## Your goal
Return the data below exactly, please, but drop the pictures.
•••••
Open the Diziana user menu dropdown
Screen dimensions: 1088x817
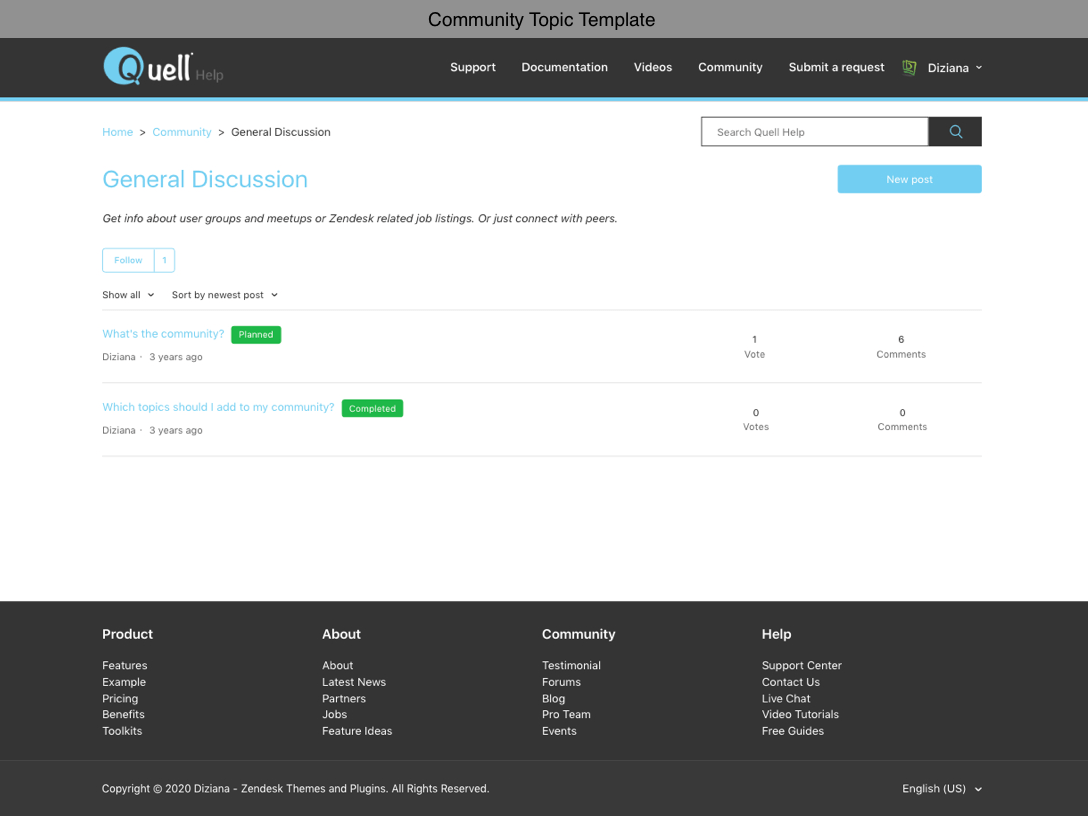(x=955, y=68)
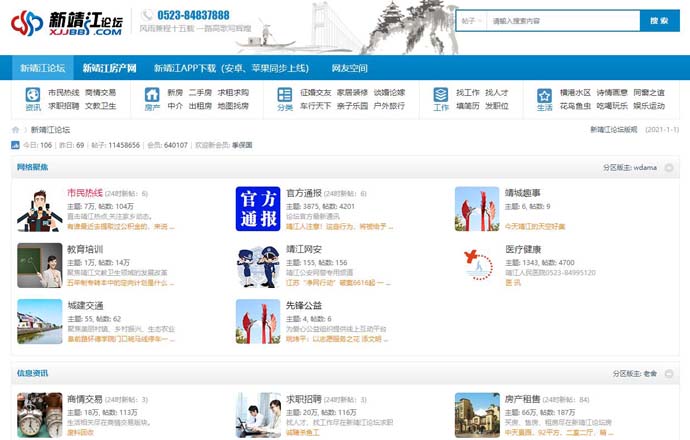The height and width of the screenshot is (440, 690).
Task: Open the 资讯 news category icon
Action: pos(33,99)
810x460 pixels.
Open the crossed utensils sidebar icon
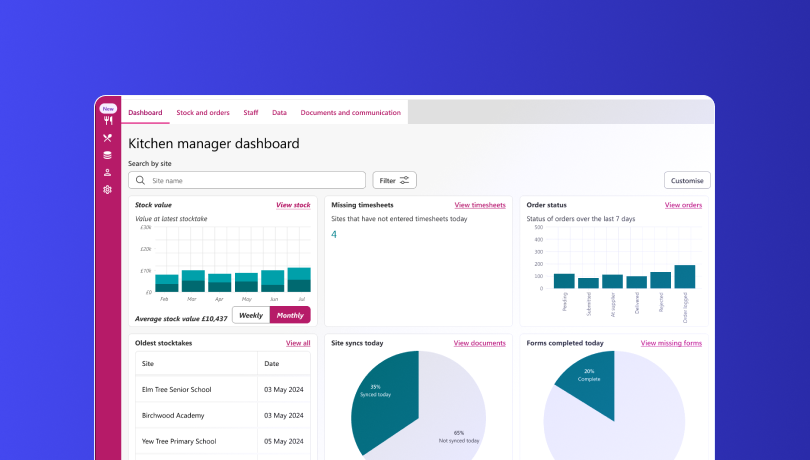tap(108, 138)
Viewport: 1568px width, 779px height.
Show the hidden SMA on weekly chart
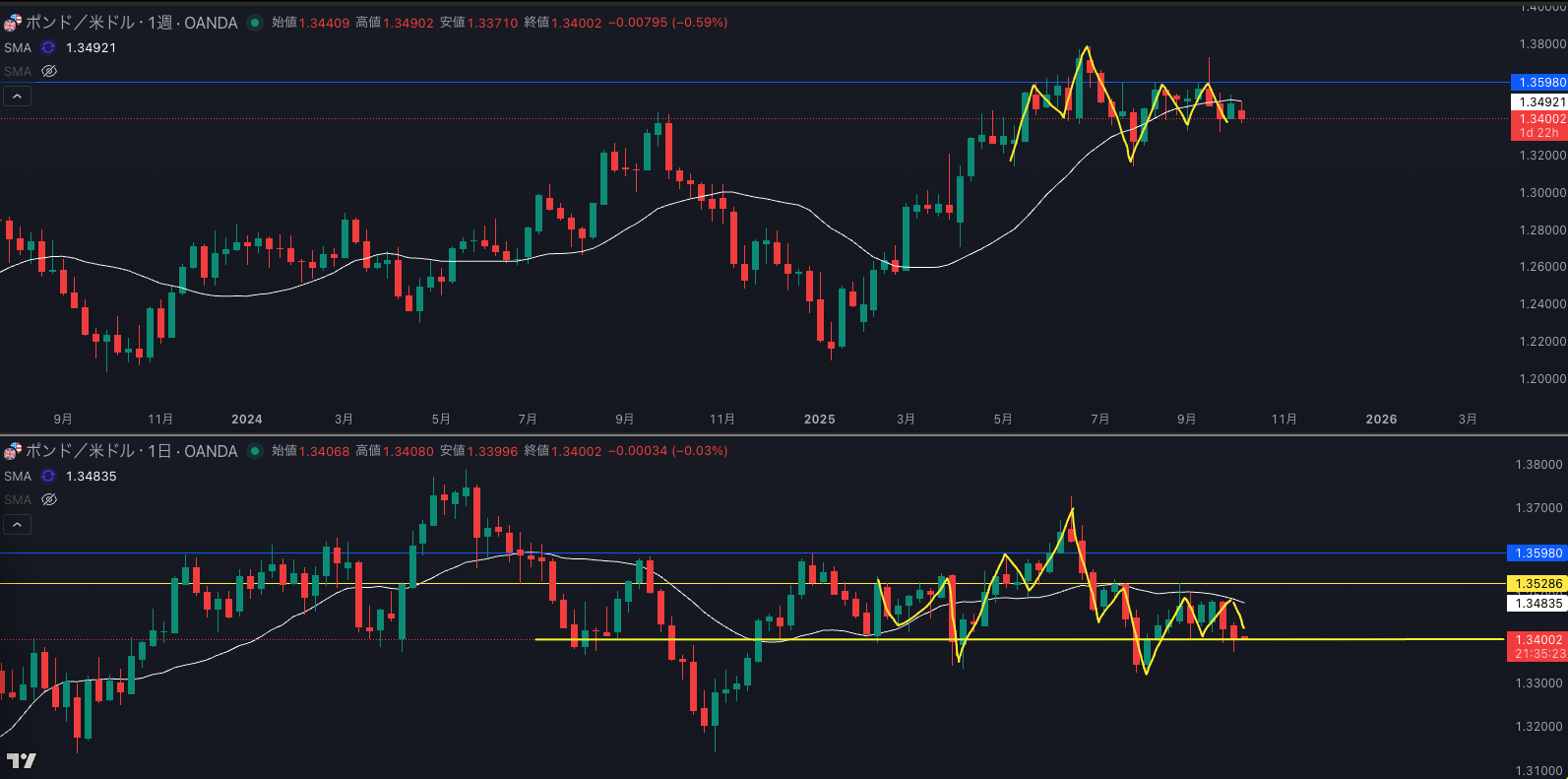pyautogui.click(x=49, y=71)
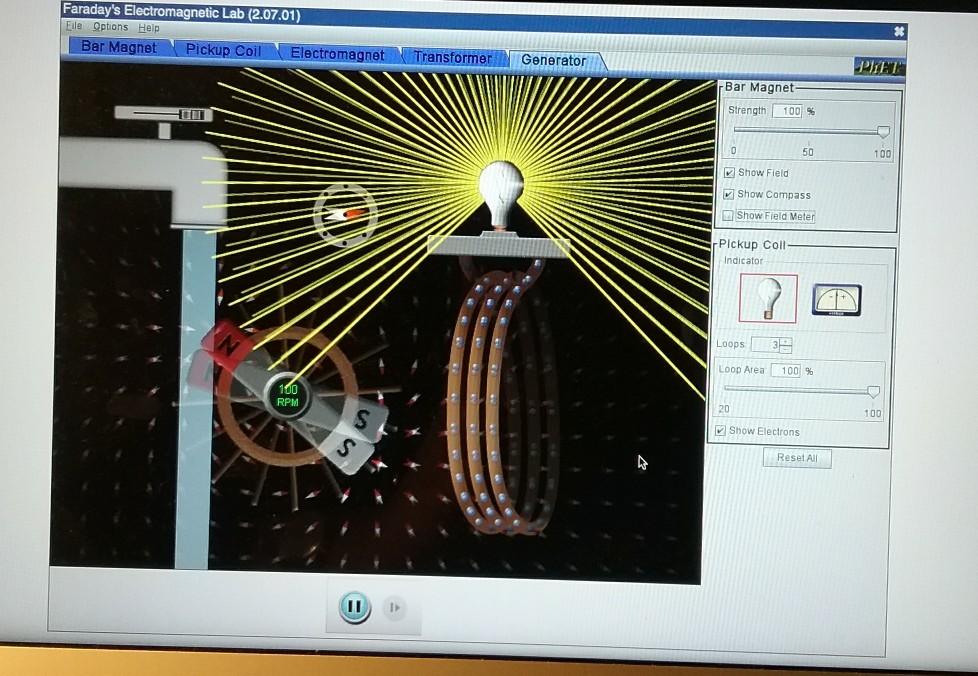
•••••
## Solution
Open the Diziana user menu dropdown
Screen dimensions: 1088x817
(x=955, y=68)
The height and width of the screenshot is (440, 690).
Task: Open the 资讯 news category icon
Action: pos(33,99)
810x460 pixels.
Open the crossed utensils sidebar icon
tap(108, 138)
Viewport: 1568px width, 779px height.
Show the hidden SMA on weekly chart
pyautogui.click(x=49, y=71)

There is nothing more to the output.